Exercise data ▸
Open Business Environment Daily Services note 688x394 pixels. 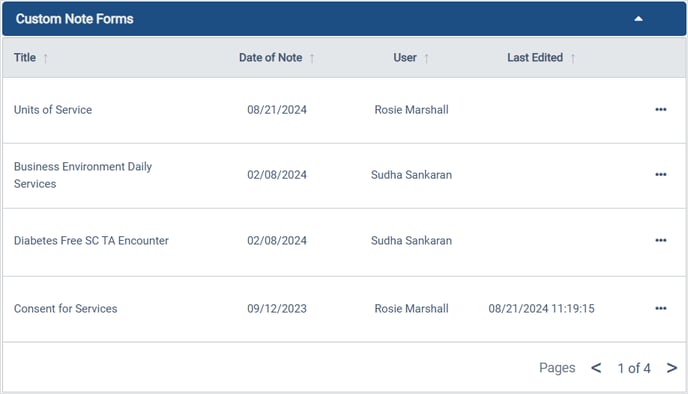[83, 175]
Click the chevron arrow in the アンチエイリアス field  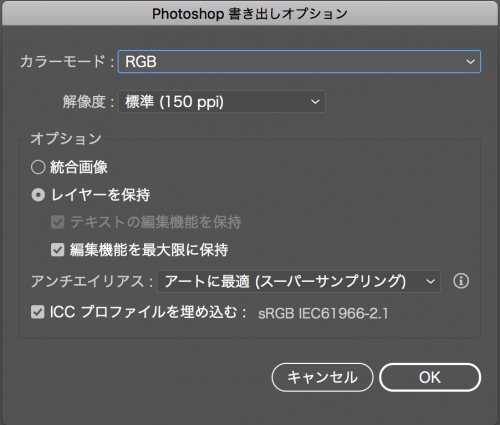pos(430,281)
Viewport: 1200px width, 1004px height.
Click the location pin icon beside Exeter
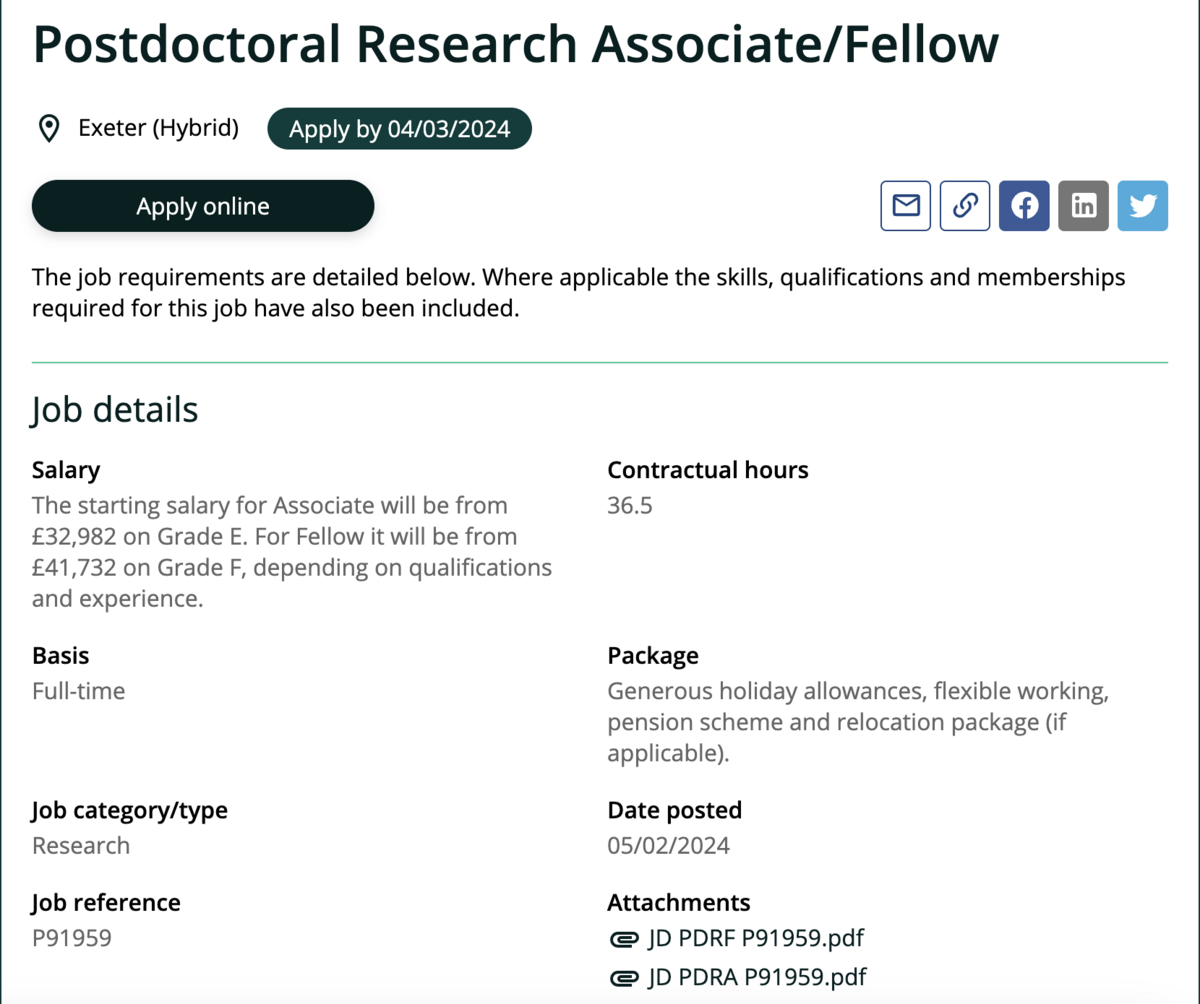pyautogui.click(x=48, y=129)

Problem statement ▸ Write the lines out exactly, beginning at the line that holds "Viewport: 1200px width, 1004px height." and stopping after the last line of the entries; include no pictures.

Your solution ▸
Viewport: 1200px width, 1004px height.
Click the location pin icon beside Exeter
pyautogui.click(x=48, y=129)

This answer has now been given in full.